La riforma dei servizi pubblici locali è semplicemente nel caos. L’art.35
della finanziaria dell’anno scorso aveva provato a intervenire, ma in modo così
confuso e ambiguo da sortire come unico effetto tangibile la corsa alla
protezione delle posizioni esistenti: i Comuni cercano di bloccare il mercato
per il più lungo periodo possibile, e nessuno riesce a fermarli. (2)
Per i servizi professionali c’è poi la delusione più cocente, soprattutto di
chi credeva alle promesse dell’attuale Governo sulla creazione di condizioni più
favorevoli per l’inserimento dei giovani. Le "libere professioni" restano
tutto, meno che libere. L’accesso richiede anni di pratica, nei quali i giovani
tipicamente non sono retribuiti (se non a livelli di paghetta settimanale del
babbo), e la pubblicità resta ingessata in codici di condotta che vietano ai
giovani professionisti di offrirsi sul mercato in modo minimamente aggressivo.
La concorrenza vera tra professionisti sembra "una vergogna" da evitare invece
che il modo naturale di organizzare questi settori.

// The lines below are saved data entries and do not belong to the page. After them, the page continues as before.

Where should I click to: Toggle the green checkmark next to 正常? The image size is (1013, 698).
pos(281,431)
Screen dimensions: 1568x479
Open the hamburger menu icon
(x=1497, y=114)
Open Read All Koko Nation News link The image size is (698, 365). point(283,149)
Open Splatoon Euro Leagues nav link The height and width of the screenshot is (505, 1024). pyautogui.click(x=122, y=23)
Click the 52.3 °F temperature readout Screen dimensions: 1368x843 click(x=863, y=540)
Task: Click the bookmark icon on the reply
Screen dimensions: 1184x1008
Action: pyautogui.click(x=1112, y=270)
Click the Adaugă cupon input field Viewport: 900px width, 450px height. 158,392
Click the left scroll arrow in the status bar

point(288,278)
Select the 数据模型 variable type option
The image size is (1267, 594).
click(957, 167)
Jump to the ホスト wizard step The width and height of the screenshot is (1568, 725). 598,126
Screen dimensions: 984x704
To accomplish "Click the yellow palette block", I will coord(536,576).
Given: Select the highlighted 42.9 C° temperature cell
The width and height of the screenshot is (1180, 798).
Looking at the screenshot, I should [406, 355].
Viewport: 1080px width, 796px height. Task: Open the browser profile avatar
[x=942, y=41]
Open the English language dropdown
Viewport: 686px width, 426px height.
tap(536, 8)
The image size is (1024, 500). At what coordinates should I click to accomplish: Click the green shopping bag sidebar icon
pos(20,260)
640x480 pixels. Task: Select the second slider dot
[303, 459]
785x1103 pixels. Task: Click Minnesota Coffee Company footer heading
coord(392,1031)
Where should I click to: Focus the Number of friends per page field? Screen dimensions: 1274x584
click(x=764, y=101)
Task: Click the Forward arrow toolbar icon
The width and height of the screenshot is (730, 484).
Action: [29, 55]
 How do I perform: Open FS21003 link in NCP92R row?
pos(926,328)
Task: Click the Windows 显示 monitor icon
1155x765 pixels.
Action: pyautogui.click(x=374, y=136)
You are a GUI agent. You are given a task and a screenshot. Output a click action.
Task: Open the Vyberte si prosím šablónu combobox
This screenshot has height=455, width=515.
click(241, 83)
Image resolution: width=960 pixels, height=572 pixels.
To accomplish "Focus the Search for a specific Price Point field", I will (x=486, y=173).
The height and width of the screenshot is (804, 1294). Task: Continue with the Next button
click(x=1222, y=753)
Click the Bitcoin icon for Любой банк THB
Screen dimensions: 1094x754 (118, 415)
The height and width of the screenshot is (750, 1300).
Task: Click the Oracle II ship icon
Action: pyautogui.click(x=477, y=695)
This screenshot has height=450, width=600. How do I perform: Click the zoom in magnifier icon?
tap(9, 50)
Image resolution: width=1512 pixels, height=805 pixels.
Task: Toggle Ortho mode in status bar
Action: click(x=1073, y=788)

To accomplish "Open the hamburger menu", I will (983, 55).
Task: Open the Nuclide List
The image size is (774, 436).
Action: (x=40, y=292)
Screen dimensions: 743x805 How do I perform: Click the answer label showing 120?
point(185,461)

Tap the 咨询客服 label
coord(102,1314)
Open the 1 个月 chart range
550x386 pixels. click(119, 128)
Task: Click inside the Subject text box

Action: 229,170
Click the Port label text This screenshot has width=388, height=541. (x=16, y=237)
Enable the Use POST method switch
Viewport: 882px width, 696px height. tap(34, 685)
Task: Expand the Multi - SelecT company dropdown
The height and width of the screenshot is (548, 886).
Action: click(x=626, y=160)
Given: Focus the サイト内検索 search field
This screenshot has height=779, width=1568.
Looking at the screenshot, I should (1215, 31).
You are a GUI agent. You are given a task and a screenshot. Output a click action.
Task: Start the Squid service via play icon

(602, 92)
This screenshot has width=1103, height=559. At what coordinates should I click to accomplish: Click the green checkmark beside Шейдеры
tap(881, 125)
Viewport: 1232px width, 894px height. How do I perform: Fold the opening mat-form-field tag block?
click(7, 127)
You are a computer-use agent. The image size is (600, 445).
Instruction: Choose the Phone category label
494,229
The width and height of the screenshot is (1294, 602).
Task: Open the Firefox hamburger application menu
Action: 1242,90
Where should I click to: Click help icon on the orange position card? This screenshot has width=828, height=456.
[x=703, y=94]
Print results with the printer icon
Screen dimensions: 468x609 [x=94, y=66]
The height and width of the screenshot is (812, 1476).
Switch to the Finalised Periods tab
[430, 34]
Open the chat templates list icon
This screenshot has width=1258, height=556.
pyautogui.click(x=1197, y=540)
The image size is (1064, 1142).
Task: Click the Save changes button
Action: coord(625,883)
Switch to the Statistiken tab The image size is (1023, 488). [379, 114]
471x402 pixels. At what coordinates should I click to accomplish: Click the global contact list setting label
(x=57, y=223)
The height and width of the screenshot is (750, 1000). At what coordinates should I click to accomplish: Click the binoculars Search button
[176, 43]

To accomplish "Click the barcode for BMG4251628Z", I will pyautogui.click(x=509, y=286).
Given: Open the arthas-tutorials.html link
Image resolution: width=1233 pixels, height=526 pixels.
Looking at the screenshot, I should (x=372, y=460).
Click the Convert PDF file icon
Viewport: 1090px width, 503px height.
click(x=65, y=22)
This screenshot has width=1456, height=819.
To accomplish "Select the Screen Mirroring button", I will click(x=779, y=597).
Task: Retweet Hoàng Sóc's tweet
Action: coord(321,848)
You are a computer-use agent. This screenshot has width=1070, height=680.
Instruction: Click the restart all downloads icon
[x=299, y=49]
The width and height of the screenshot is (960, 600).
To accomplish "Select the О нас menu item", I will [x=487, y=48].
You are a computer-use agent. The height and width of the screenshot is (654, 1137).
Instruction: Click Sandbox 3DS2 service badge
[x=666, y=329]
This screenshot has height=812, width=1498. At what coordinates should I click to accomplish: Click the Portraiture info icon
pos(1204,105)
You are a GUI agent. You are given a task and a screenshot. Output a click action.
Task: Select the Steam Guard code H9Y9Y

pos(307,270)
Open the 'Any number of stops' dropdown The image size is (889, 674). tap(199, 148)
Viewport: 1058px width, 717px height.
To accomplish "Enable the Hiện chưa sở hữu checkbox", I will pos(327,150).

Ma se non liberalizza un Governo di centro destra, in chi dobbiamo
sperare…?
(1) Si rinvia a C. Cambini e T. Valletti "Un Codice non troppo nuovo" in
lavoce.info del 17/6/03.
(2) su questa riforma e le sue ambiguità , si veda A. Massarutto, "La riforma
dei servizi pubblici locali. Liberalizzazione, privatizzazione o
gattopardismo?", in Mercato, concorrenza, regole fascicolo 1, anno 2002.